16. antenna as claimed in claim 15 is characterized in that, core is to have half the form of pipe of axial passage of diameter less than its whole diameter.

17., it is characterized in that antenna element structure comprises a plurality of roughly spiral antenna elements as claim 15 or 16 described antennas, these elements form the metallic traces on the core outer surface of axially basic common extension.

18. antenna as claimed in claim 17 is characterized in that, each screw element is connected on the feeder line structure at the one end, and is connected at least one other the helical element at its other end.

19. antenna as claimed in claim 18 is characterized in that, form with being connected by radially conducting element roughly of feeder line structure, and each helical element is connected on ground connection or the virtual ground conductor, described conductor is public for all helical elements.

20., it is characterized in that core has constant outer cross section at axial direction, and antenna element is the conductor that is plated on the core surface as each described antenna in the above-mentioned claim.

21. as each described antenna in the above-mentioned claim, it is characterized in that comprise the balance-nonbalance converter of the integral body that is formed by conducting sleeve, this sleeve is from extending in a core length part with the junction of the feeder line structure of the described opposite end of core.

22. antenna as claimed in claim 21, it is characterized in that, described balance-nonbalance converter sleeve is formed for the common conductor of longitudinal extension conductor element, and feeder line structure comprises the concentric conductor with inner wire and outer shield conductor, and the conducting sleeve of described balance-nonbalance converter is connected on the feeder line structure outer shield conductor in the described opposite end of core.

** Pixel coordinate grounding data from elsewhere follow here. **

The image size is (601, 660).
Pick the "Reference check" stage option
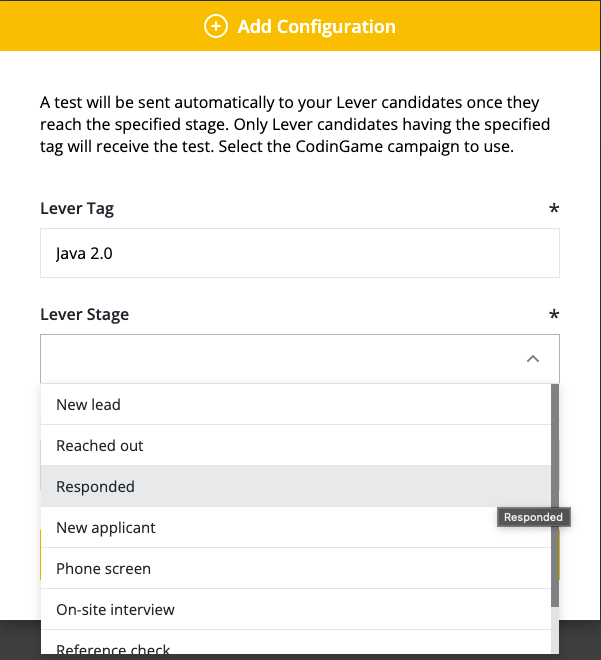(113, 649)
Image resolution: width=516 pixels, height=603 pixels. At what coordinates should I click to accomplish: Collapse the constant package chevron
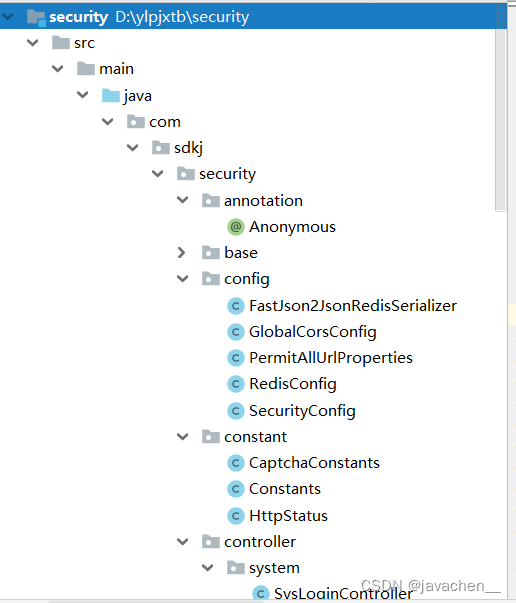(182, 436)
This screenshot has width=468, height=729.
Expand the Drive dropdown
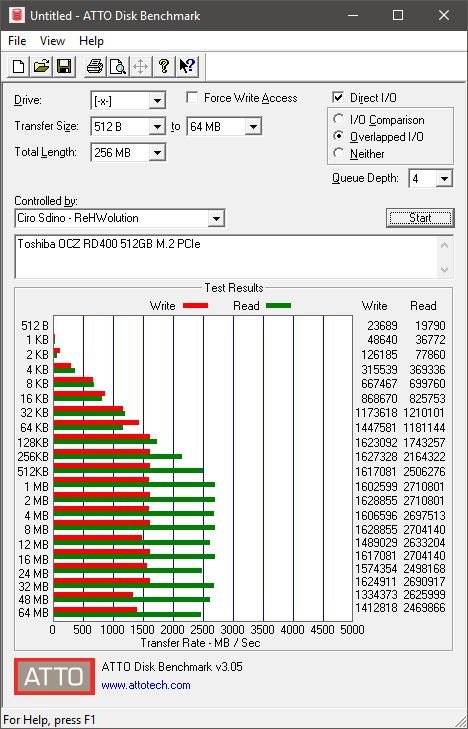pos(158,100)
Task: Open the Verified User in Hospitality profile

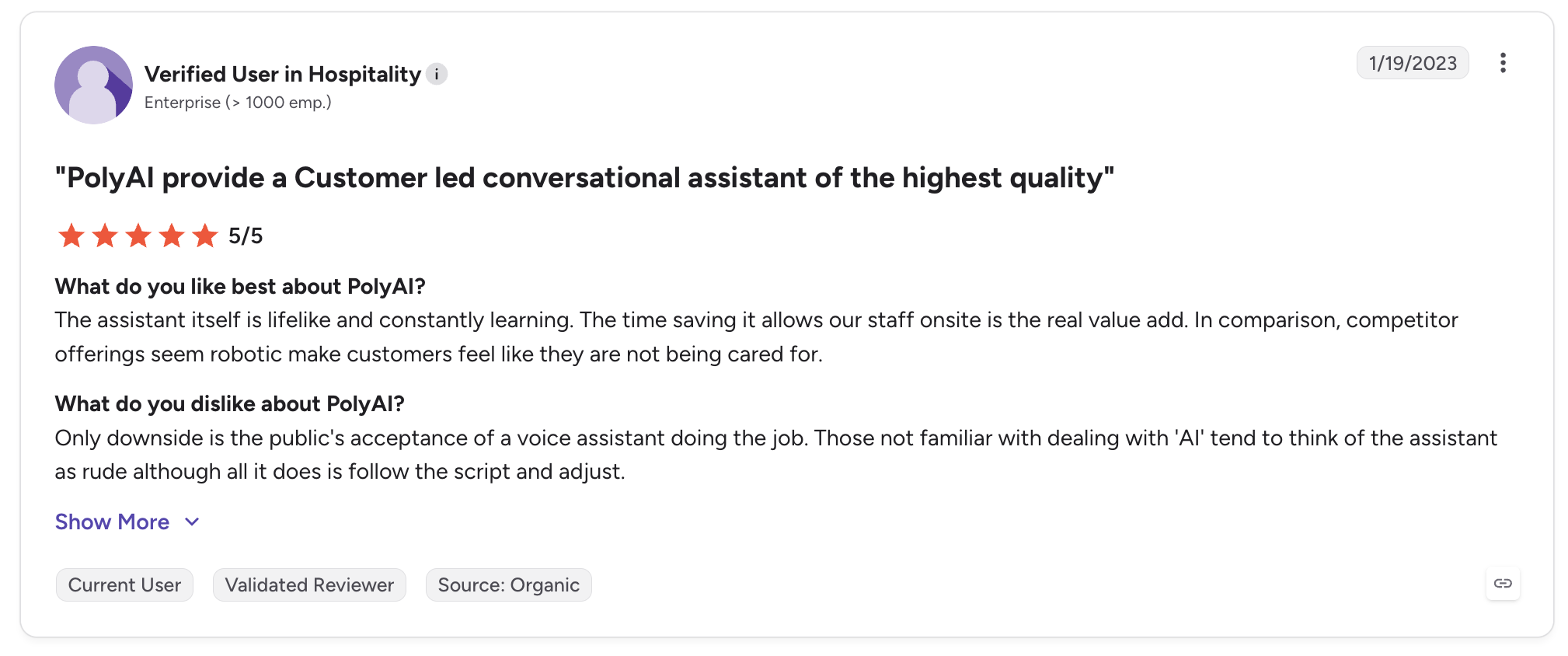Action: tap(283, 74)
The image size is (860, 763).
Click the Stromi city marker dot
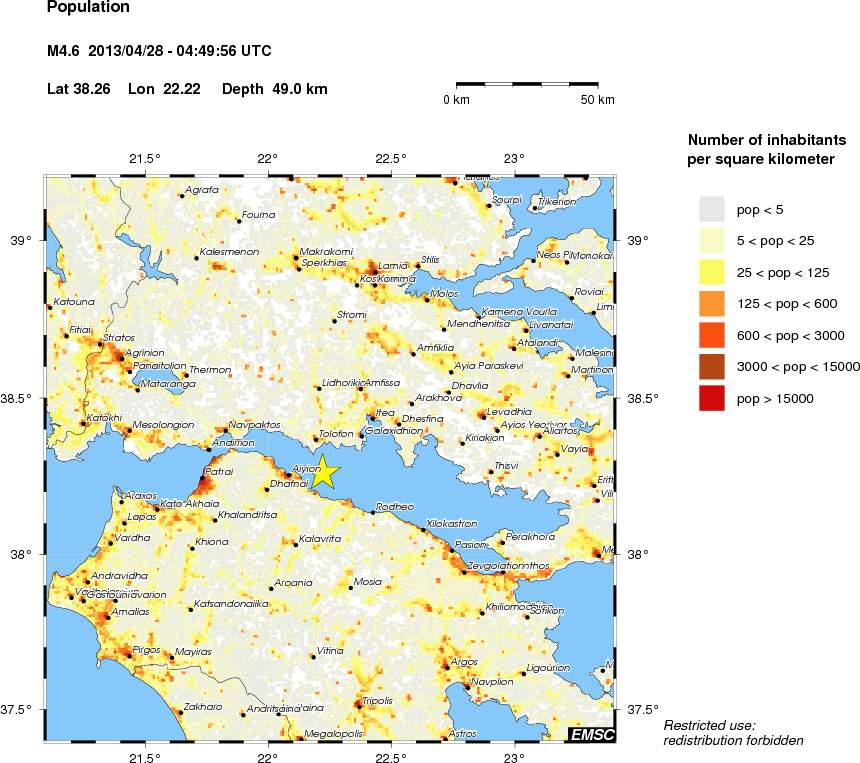(335, 321)
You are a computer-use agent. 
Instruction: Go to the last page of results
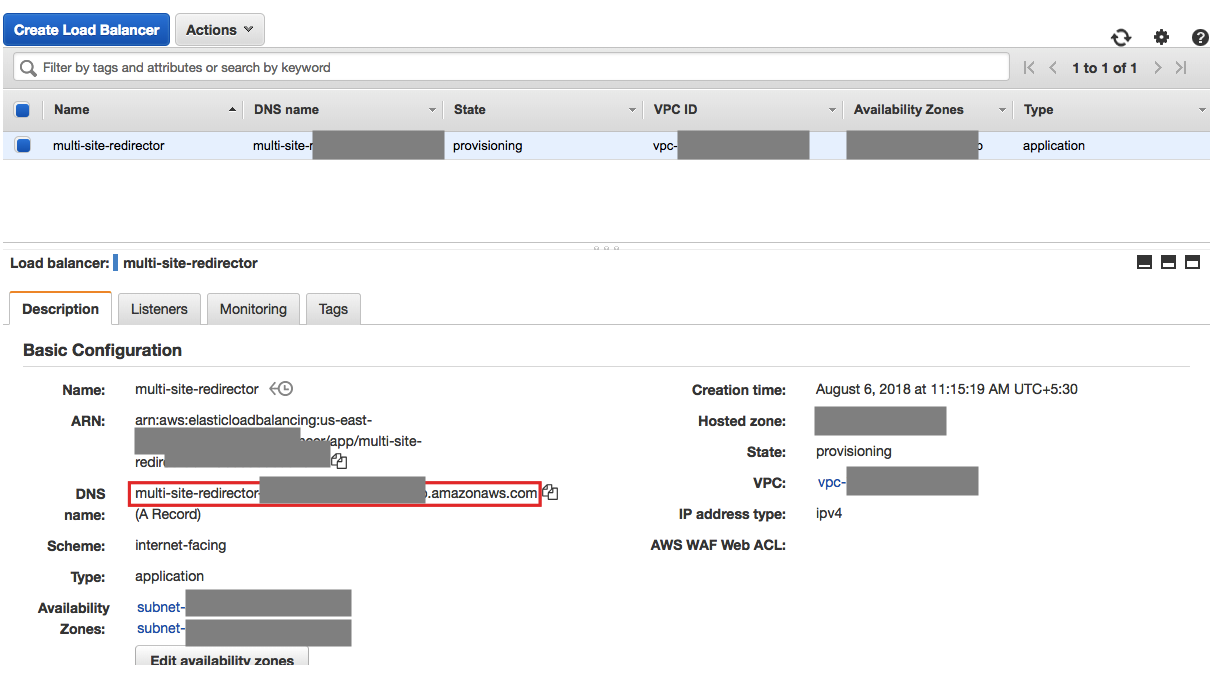coord(1181,68)
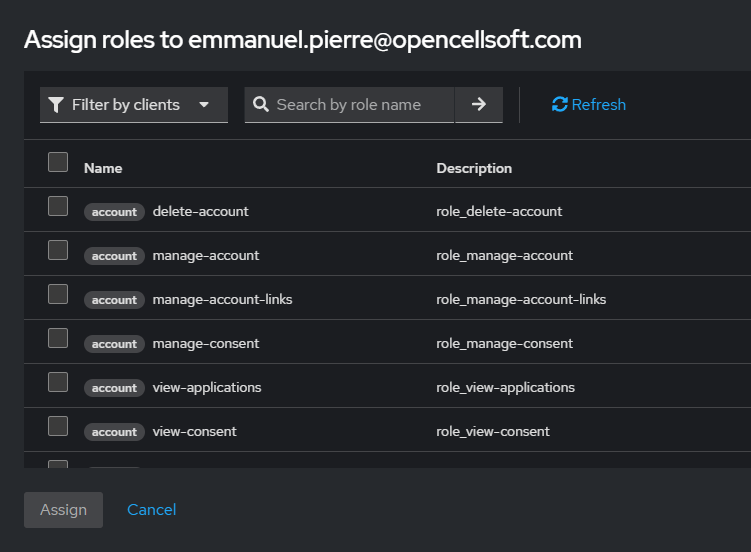Check the delete-account role checkbox
Screen dimensions: 751x552
point(58,206)
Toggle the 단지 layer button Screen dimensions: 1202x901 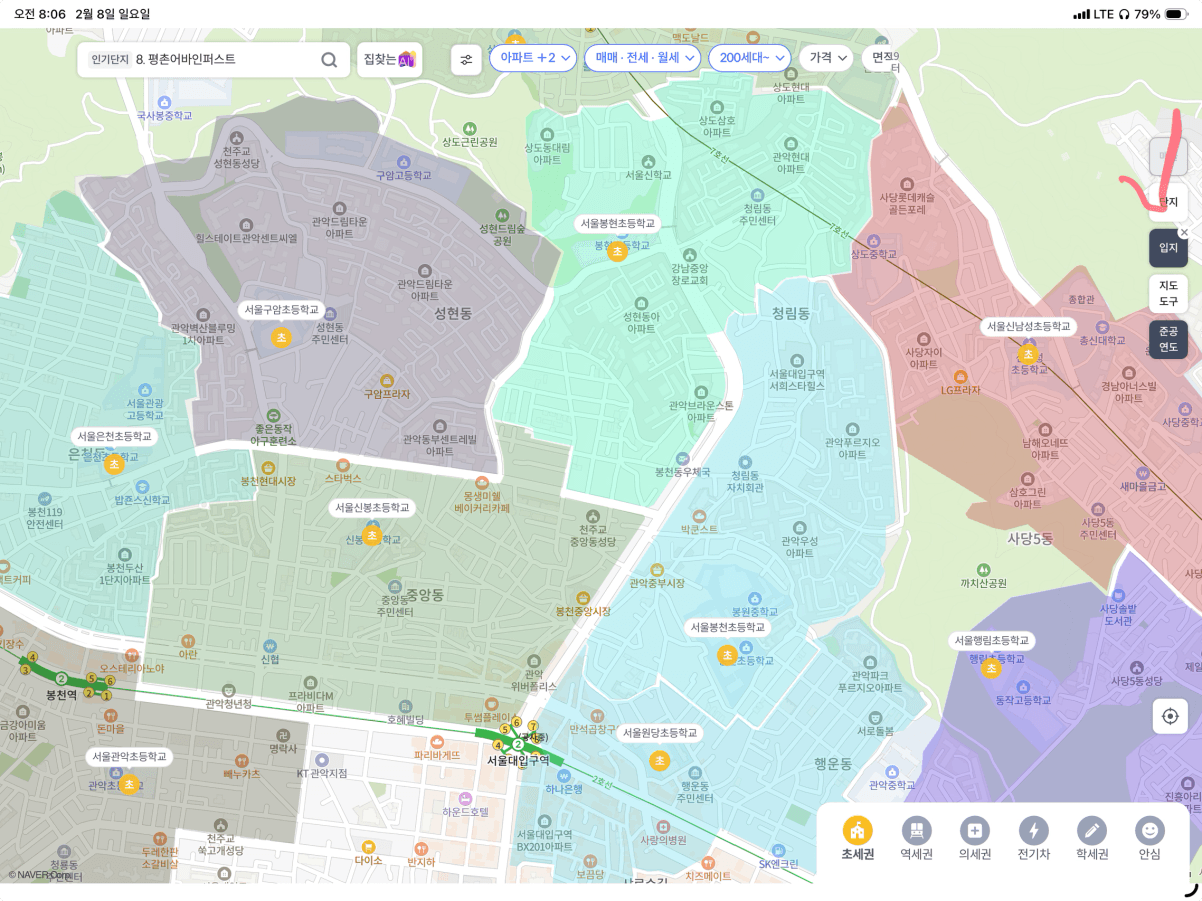[1168, 202]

23., it is characterized in that described feeder line structure is in having and the coaxial transmission lead of outer conductor, and antenna also comprises the balance-nonbalance converter that forms the one that comprises the feeder line structure outer conductor as each described antenna in the above-mentioned claim.

24. antenna as claimed in claim 23 is characterized in that, balance-nonbalance converter also comprises conductor, and it extends to the terminal conductor edge of the part of the length that is positioned at core outer surface from the junction with the feeder line structure outer conductor.

25. antenna as claimed in claim 23 is characterized in that, balance-nonbalance converter also is included on the part of core length from the conducting sleeve that extends with the junction of feeder line structure outer conductor.

26. as each described antenna among the claim 20-25, it is characterized in that, core is cylindrical, and antenna element comprises at least four longitudinal extension elements on the cylindrical outer surface of core, and in the corresponding radial members that on the distal face of core the longitudinal extension element is connected respectively on the feeder line structure conductor.

27. antenna as claimed in claim 26 is characterized in that, the length difference of longitudinal extension element.

28. antenna as claimed in claim 27 is characterized in that, antenna element comprises the element of four longitudinal extensions, and wherein two length is longer than two in addition.

29. one kind roughly as the antenna in this description and structure shown in the drawings and layout.